Movida sicura, a Roma niente alcol sotto i 16 anni

ROMA - Una serie di regole per porre fine a rumori e risse che finora hanno spesso contraddistinto la movida notturna della Capitale. A metterle in campo, tramite un protocollo siglato con il presidente della Confesercenti Roma, Valter Giammaria, e con il presidente della Silb Confcommercio, Antonio Flamini, il sindaco di Roma, Gianni Alemanno, che ha illustrato le norme: otto per il Comune di Roma e nove per le associazioni di settore.

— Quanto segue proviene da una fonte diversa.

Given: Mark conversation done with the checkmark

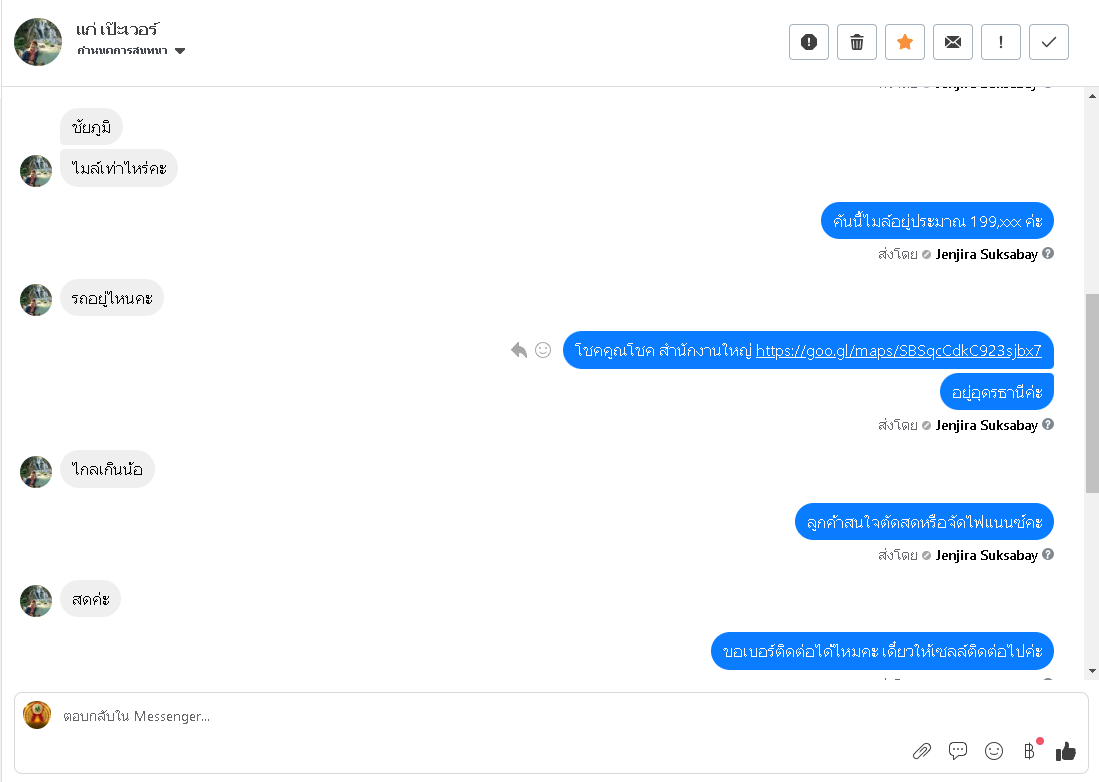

Tra i provvedimenti, il divieto di somministrazione degli alcolici ai minori di 16 anni e l'impegno di barman solo maggiorenni; limite all'orario di chiusura che potrà essere prorogato fino alle 5 del mattino per i locali che si dimostreranno virtuosi; vigilantes fuori e nei dintorni delle discoteche; convenzioni con il trasporto pubblico per garantire un ritorno a casa più sicuro. Sarà una commissione a decidere, di volta in volta, quanto i locali da ballo sono virtuosi e quando è il caso di ritirare il marchio di qualità.
Le indicazioni contenute nel protocollo saranno tradotte in ordinanze e delibere comunali nei prossimi giorni e, secondo Alemanno, "sono molto importanti perchè il settore delle discoteche rappresenta un punto di riferimento della movida notturna. Man mano queste regole saranno estese anche agli altri locali notturni".